Task directions: Reproduce the material that follows, keeping every line exactly as it is.

Records shown:

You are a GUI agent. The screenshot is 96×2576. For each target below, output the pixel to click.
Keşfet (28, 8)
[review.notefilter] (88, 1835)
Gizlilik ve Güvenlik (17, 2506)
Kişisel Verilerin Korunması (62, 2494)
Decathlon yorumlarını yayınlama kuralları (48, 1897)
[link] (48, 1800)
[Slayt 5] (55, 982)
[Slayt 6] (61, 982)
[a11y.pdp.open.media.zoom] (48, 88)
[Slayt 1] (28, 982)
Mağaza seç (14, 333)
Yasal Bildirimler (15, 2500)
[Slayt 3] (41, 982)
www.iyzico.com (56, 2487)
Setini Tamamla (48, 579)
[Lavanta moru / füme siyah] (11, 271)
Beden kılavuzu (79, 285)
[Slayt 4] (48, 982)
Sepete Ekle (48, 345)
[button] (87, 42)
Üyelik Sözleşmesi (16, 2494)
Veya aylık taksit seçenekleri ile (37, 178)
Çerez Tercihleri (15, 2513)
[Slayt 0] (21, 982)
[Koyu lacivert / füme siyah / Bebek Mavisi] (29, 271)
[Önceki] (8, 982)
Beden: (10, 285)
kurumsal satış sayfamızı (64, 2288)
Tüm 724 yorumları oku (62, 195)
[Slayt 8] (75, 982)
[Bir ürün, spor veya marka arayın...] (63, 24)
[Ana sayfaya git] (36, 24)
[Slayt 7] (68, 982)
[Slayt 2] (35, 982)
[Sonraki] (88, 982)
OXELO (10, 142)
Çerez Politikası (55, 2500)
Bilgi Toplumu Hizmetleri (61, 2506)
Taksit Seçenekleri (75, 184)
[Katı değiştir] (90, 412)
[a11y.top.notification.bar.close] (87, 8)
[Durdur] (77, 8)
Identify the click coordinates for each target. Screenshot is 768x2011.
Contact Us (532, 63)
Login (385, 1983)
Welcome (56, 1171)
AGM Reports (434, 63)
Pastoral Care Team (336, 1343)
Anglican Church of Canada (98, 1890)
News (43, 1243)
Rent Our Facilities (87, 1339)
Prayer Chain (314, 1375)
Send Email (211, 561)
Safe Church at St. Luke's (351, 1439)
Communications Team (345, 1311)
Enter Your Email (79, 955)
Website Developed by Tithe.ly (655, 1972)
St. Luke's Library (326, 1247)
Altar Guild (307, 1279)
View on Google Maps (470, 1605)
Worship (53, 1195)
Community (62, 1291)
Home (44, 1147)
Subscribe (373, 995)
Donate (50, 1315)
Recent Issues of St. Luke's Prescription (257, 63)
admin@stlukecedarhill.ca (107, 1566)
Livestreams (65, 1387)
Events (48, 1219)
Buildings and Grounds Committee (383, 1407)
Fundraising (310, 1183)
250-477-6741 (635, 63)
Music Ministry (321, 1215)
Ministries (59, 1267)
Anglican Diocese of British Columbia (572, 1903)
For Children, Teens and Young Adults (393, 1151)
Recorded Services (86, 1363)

Worked solution:
You are a GUI agent. The screenshot is 96×2576. For each target below, output the pixel to click.
Keşfet (28, 8)
[review.notefilter] (88, 1835)
Gizlilik ve Güvenlik (17, 2506)
Kişisel Verilerin Korunması (62, 2494)
Decathlon yorumlarını yayınlama kuralları (48, 1897)
[link] (48, 1800)
[Slayt 5] (55, 982)
[Slayt 6] (61, 982)
[a11y.pdp.open.media.zoom] (48, 88)
[Slayt 1] (28, 982)
Mağaza seç (14, 333)
Yasal Bildirimler (15, 2500)
[Slayt 3] (41, 982)
www.iyzico.com (56, 2487)
Setini Tamamla (48, 579)
[Lavanta moru / füme siyah] (11, 271)
Beden kılavuzu (79, 285)
[Slayt 4] (48, 982)
Sepete Ekle (48, 345)
[button] (87, 42)
Üyelik Sözleşmesi (16, 2494)
Veya aylık taksit seçenekleri ile (37, 178)
Çerez Tercihleri (15, 2513)
[Slayt 0] (21, 982)
[Koyu lacivert / füme siyah / Bebek Mavisi] (29, 271)
[Önceki] (8, 982)
Beden: (10, 285)
kurumsal satış sayfamızı (64, 2288)
Tüm 724 yorumları oku (62, 195)
[Slayt 8] (75, 982)
[Bir ürün, spor veya marka arayın...] (63, 24)
[Ana sayfaya git] (36, 24)
[Slayt 7] (68, 982)
[Slayt 2] (35, 982)
[Sonraki] (88, 982)
OXELO (10, 142)
Çerez Politikası (55, 2500)
Bilgi Toplumu Hizmetleri (61, 2506)
Taksit Seçenekleri (75, 184)
[Katı değiştir] (90, 412)
[a11y.top.notification.bar.close] (87, 8)
[Durdur] (77, 8)
Identify the click coordinates for each target. Screenshot is 768x2011.
Contact Us (532, 63)
Login (385, 1983)
Welcome (56, 1171)
AGM Reports (434, 63)
Pastoral Care Team (336, 1343)
Anglican Church of Canada (98, 1890)
News (43, 1243)
Rent Our Facilities (87, 1339)
Prayer Chain (314, 1375)
Send Email (211, 561)
Safe Church at St. Luke's (351, 1439)
Communications Team (345, 1311)
Enter Your Email (79, 955)
Website Developed by Tithe.ly (655, 1972)
St. Luke's Library (326, 1247)
Altar Guild (307, 1279)
View on Google Maps (470, 1605)
Worship (53, 1195)
Community (62, 1291)
Home (44, 1147)
Subscribe (373, 995)
Donate (50, 1315)
Recent Issues of St. Luke's Prescription (257, 63)
admin@stlukecedarhill.ca (107, 1566)
Livestreams (65, 1387)
Events (48, 1219)
Buildings and Grounds Committee (383, 1407)
Fundraising (310, 1183)
250-477-6741 (635, 63)
Music Ministry (321, 1215)
Ministries (59, 1267)
Anglican Diocese of British Columbia (572, 1903)
For Children, Teens and Young Adults (393, 1151)
Recorded Services (86, 1363)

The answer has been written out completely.